Instructions for the task.
Please count the lines in the data below that mention the word "agent", then give only the total.

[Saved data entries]
++++++++++++++++++++

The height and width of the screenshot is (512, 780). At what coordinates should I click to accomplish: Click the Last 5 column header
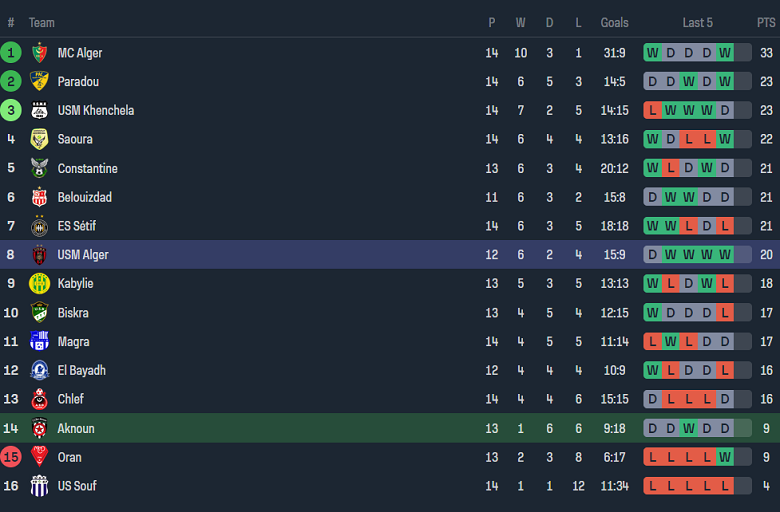coord(697,23)
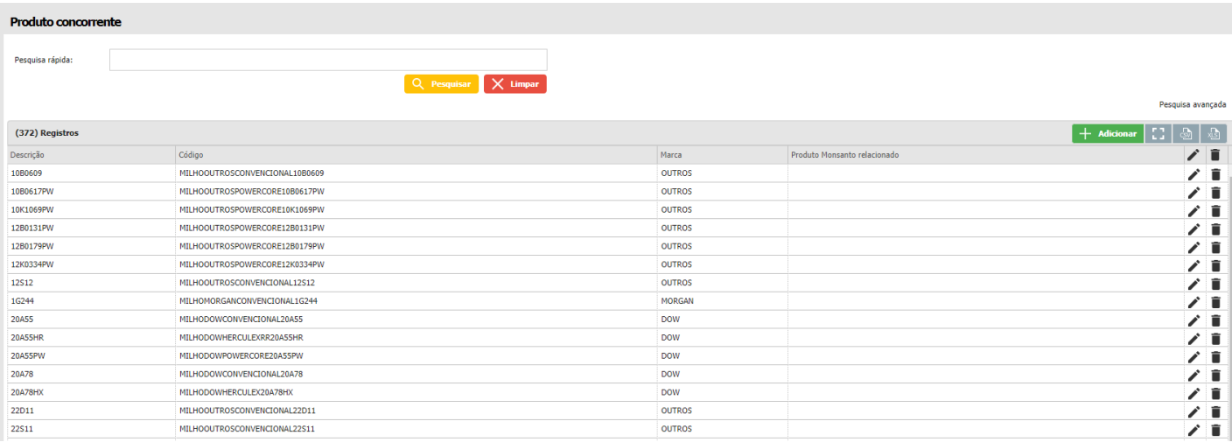Viewport: 1232px width, 444px height.
Task: Edit the 1G244 Morgan row
Action: pyautogui.click(x=1193, y=302)
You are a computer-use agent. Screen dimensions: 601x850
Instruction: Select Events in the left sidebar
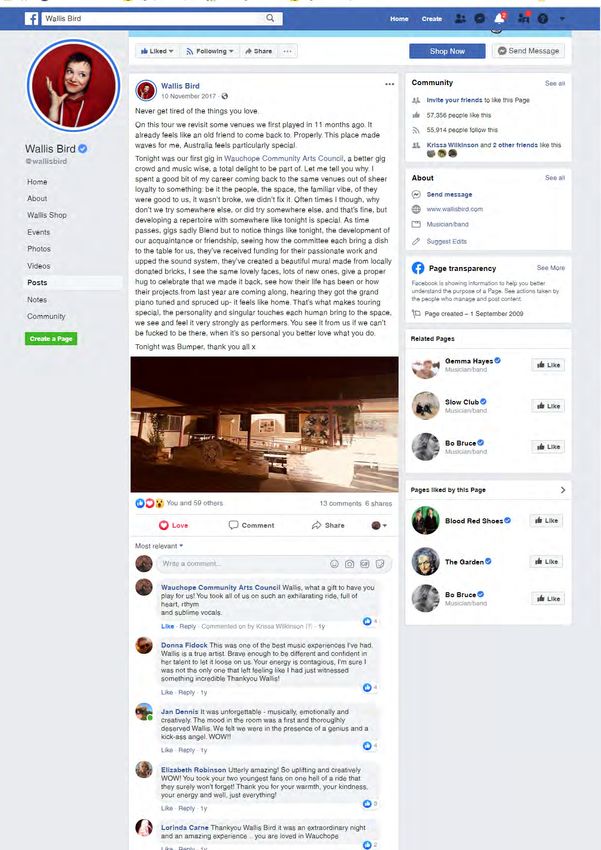point(38,232)
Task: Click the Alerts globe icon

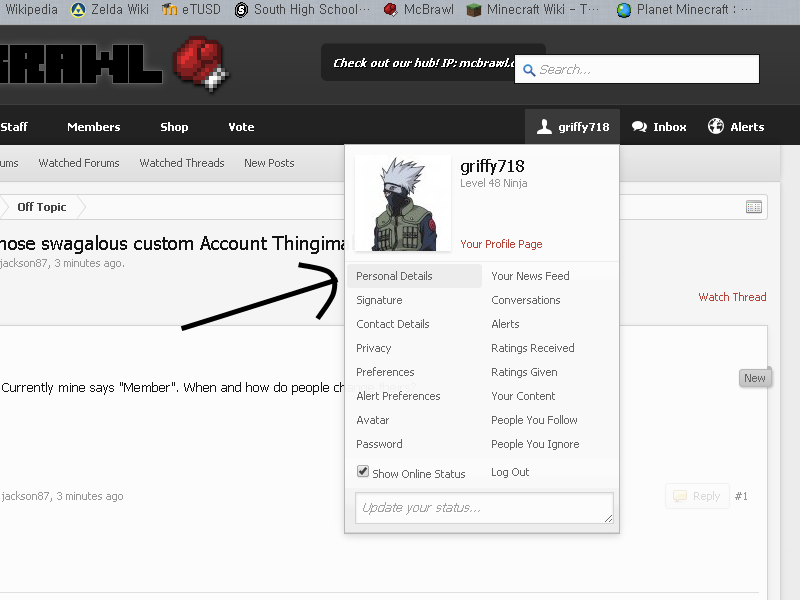Action: [x=716, y=127]
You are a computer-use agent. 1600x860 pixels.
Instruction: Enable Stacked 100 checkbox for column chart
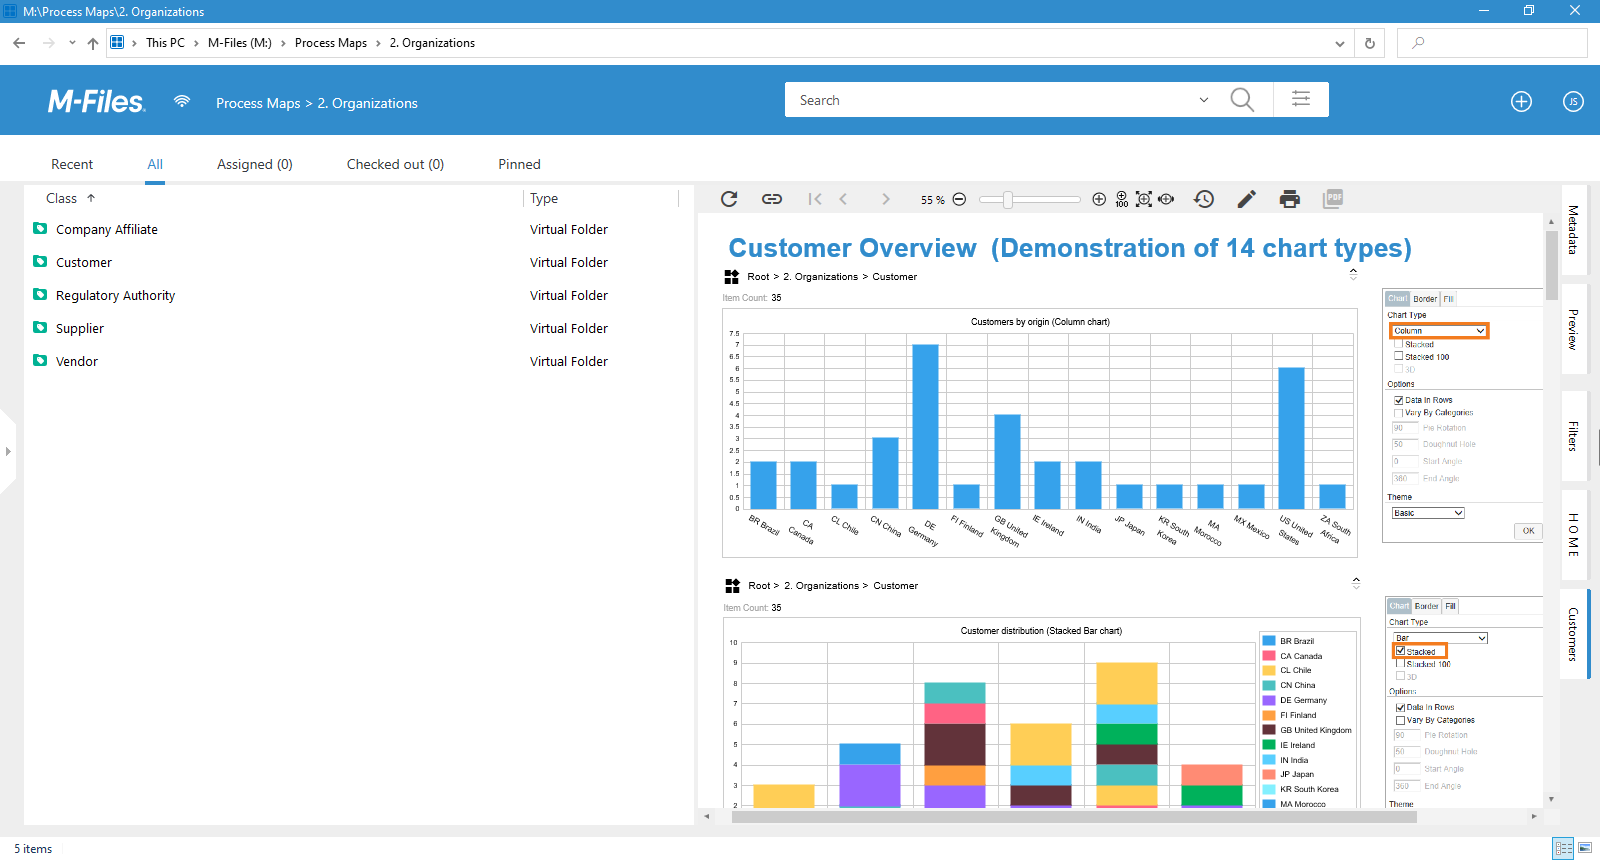[x=1399, y=356]
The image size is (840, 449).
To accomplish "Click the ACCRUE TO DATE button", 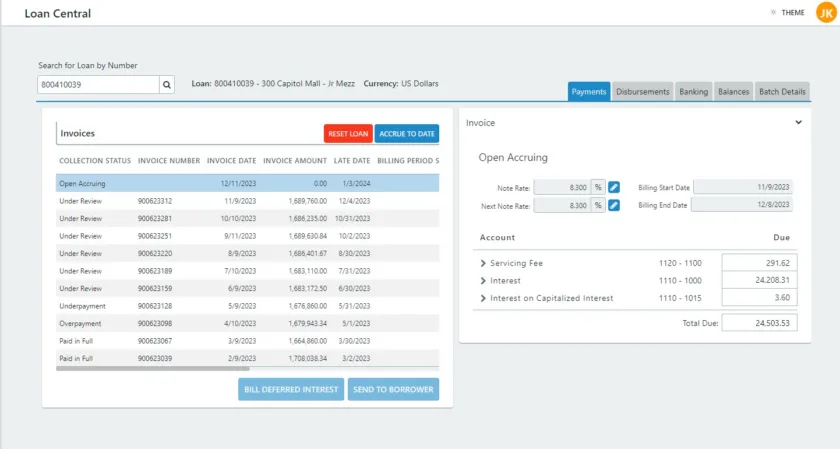I will tap(407, 134).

++++++++++++++++++++

Result for this exercise.
2